BRIEF FACTS OF THE CASE

  • Rajesh(deceased) was killed in an accident due to rash and negligent driving of the respondent no. 2.
  • The Appellant in the present case are his heirs and legal representatives. They filed a Claim Petition u/s 166 of the Motor Vehicles Act, 1988 and sought for a compensation of Rs. 20 Lakhs.
  • The Tribunal however estimated the deceased’s income at Rs. 4000/month and computed a total claim of Rs. 6,24,000 along with an interest of 6% per annum that they were entitled to.
  • On an appeal against the order of the Tribunal on the ground that the compensation was insufficient before the High Court, a total compensation of 11,41,000 was awarded with interest at the rate of 6 % per annum by it.
  • The appellants were aggrieved by this judgement of the High Court and thus have appealed before the present court.
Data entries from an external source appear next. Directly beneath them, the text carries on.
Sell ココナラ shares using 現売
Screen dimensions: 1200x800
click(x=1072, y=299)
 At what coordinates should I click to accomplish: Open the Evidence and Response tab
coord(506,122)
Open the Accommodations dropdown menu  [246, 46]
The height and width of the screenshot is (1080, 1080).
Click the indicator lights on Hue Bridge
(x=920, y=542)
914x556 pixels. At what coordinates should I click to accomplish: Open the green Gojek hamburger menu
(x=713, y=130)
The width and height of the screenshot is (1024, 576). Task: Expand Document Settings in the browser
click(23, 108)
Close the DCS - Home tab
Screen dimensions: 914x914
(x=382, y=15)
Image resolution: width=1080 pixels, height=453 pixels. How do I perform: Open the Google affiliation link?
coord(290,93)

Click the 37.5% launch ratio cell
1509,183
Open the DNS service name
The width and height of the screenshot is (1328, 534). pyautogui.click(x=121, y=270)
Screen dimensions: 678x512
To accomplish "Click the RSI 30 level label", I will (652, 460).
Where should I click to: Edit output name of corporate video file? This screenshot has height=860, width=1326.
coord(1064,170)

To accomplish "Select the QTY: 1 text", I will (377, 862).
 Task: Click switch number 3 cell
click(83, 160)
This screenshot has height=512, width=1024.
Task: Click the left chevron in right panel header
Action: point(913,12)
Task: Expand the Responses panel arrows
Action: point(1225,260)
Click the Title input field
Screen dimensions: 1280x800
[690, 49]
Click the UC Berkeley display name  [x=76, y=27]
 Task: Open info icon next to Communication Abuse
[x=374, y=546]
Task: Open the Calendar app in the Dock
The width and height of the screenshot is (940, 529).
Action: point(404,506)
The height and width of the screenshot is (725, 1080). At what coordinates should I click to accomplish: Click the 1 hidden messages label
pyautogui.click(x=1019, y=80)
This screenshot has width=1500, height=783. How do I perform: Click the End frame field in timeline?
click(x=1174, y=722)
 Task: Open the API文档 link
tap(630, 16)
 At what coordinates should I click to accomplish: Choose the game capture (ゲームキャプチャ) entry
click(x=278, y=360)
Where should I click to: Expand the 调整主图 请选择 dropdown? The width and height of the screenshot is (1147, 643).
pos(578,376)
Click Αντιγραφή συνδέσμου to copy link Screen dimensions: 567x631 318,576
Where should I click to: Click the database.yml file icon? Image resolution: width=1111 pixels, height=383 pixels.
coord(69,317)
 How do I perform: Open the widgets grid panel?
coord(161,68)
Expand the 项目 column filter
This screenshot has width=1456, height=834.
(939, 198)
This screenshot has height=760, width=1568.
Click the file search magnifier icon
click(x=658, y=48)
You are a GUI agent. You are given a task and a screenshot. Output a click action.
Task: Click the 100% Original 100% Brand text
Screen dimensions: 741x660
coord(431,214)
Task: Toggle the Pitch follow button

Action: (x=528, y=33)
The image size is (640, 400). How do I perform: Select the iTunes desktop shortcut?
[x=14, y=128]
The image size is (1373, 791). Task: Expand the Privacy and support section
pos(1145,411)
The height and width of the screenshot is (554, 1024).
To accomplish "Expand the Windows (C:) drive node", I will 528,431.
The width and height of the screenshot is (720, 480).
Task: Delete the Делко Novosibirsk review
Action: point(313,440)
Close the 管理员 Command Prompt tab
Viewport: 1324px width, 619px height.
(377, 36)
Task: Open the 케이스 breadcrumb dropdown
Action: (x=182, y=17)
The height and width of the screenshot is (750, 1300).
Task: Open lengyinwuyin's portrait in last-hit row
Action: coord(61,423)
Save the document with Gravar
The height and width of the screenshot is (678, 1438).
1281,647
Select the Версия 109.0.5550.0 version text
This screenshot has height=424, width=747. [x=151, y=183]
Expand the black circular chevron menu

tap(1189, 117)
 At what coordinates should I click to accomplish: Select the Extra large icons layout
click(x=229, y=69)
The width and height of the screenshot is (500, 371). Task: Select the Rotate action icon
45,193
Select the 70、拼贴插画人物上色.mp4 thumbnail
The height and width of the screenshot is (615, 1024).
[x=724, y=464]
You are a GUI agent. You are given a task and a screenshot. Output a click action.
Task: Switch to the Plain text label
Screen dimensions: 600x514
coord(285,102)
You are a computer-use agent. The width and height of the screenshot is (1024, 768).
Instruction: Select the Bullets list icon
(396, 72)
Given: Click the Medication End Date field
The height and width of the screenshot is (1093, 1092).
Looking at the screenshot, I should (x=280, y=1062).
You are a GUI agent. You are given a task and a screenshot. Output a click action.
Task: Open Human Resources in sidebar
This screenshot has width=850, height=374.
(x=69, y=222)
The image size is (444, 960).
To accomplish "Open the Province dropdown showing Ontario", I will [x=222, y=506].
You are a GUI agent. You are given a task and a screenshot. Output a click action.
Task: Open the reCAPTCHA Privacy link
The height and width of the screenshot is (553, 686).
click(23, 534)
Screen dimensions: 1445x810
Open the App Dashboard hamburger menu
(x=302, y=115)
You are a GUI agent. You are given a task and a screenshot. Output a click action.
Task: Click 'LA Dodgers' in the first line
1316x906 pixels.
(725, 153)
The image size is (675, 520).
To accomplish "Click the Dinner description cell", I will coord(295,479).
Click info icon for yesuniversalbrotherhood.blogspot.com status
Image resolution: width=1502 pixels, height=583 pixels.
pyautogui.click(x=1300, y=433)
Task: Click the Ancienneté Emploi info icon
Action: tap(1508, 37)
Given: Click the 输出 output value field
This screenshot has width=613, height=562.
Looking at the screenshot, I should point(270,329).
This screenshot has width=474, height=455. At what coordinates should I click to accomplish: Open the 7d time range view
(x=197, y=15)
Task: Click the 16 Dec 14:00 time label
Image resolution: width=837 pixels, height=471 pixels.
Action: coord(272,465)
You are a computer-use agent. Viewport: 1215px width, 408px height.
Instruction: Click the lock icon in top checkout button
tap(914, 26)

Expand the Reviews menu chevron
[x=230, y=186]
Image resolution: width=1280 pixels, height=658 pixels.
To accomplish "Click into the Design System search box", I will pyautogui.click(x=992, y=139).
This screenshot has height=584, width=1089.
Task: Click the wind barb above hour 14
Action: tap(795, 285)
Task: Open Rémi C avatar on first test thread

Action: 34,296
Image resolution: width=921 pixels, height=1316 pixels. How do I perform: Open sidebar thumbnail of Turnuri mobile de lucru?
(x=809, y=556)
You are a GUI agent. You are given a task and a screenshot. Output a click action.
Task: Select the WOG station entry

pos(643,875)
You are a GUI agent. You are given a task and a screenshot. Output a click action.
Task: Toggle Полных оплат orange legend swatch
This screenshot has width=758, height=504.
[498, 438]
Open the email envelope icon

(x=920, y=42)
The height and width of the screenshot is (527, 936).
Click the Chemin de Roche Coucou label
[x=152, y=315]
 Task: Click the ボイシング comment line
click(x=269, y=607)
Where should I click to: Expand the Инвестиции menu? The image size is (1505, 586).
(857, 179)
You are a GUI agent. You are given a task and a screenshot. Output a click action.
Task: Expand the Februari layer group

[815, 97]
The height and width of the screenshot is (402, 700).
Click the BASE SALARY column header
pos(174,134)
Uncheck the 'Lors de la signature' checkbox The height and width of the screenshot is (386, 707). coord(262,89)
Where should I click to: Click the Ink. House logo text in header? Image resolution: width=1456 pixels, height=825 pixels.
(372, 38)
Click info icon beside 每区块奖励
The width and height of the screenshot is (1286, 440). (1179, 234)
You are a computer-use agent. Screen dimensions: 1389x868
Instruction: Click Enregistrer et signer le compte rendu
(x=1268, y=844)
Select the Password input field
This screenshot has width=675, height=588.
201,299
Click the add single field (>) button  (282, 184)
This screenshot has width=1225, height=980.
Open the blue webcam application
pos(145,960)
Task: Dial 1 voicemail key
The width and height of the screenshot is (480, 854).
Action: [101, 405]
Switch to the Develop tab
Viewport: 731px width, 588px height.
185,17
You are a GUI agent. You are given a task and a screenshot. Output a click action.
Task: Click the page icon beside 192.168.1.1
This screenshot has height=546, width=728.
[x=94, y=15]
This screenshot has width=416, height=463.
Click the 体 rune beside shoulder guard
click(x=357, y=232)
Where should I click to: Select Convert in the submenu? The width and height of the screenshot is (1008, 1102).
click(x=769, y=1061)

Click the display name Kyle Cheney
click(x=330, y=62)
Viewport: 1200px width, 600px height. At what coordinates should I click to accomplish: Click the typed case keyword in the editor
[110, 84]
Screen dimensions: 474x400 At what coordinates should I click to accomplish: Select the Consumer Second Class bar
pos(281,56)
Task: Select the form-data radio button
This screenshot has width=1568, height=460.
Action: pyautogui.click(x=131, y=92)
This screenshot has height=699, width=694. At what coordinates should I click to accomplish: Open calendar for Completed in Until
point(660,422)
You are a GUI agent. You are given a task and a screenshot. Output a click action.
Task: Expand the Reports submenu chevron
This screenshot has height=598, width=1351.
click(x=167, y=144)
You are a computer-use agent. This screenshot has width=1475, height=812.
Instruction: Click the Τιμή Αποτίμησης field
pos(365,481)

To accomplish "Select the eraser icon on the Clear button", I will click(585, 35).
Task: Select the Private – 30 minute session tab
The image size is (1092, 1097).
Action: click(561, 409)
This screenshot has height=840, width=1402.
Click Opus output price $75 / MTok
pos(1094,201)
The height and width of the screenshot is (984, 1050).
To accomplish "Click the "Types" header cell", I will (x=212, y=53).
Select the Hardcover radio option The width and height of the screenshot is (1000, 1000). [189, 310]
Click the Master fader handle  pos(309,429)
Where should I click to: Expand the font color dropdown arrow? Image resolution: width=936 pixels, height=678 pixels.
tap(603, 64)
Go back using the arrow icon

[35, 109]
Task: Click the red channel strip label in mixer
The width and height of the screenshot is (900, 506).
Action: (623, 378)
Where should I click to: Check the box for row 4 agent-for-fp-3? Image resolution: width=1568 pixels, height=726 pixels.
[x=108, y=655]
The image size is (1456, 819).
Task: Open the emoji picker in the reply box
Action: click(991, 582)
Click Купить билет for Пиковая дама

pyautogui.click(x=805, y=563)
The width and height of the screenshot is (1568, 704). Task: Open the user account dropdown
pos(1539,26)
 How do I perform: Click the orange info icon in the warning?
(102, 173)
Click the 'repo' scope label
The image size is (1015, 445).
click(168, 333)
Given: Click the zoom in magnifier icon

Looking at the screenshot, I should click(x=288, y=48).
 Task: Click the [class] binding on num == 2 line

ARGUMENTS RAISED BY THE APPELLANT

  • It was contended by the learned counsel for the appellant that both the High Court and the Tribunal has failed to take into account the Income Tac Return of the deceased filed in the year preceding his death for determining his income.
  • That the number of dependents exceeded 6 members and thus the deduction made towards personal expenses should be 1/5th and not 1/4thas deducted by both the previous courts.
  • Both the courts have highly undervalued the amount to be awarded under Conventional Heads as well as the interest.

ANALYSIS BY THE COURT

  • There is no dispute as to the occurrence of the accident and the liability of the respondent to pay the compensation.
  • Both the Courts committed grave error by not taking into account the Income Tax Return of the deceased for determining his income.
  • The Court referred to the judgement of Malarvizhi& Ors. V. United India Insurance Co. Ltd. & Ors[(2020) 4 SCC 228] wherein it was held that reliance can be placed on Income Tax Return for determining the annual income.
  • The Court observed that the annual income of the deceased as per his Tax Return was Rs. 1,18,261 which gives a monthly income of approx. Rs. 9,855. It was held that it is this amount that should be taken into consideration while determining the compensation payable.
  • The Court, while pressing upon the need to award ‘just and fair’ compensation as was observed in SarlaVerma& Ors. V. Delhi Transport Corporation &Anr. .[(2009) 6 SCC 121], also upheld the contention of the appellants that since the number of dependents in the present case were 7 so a deduction of 1/5th shall be made towards personal expenses.
  • Further, as was also observed in SarlaVerma’s case, the court held that while computing the compensation it is not only the actual income at the time of the death that should be taken into account but also the future prospects.
  • While upholding the same view the Apex Court observed the following in National Insurance Co. Ltd. V. PranaySethi& Ors.[(2017) 16 SCC 680]-
  • “In case the deceased was self-employed or on a fixed salary, an addition of 40% of the established income should be the warrant where the deceased was below the age of 40 years. An addition of 25% where the deceased was between the age of 40 to 50 years and 10% where the deceased was between the age of 50 to 60 years should be regarded as the necessary method of computation. The established income means the income minus the tax component.”
  • The Court also observed that both the previous Courts further highly undervalued the amount to be charged to funeral expenses and conventional heads. Further a 10% increment on conventional heads in every three years must be provided for.
  • A parental consortium at the rate of Rs. 40,000 and spousal consortium at the rate of Rs. 40,000, with a further increment of 10% was held by the court to be added while computing the compensation.

CONCLUSION

In view of the above observation, the learned Court finally computed the total compensation to be awarded at Rs. 25,91,388/- with interest @ 9% p.a. from the date of filing of the application till the date if payment of the compensation to the Appellants.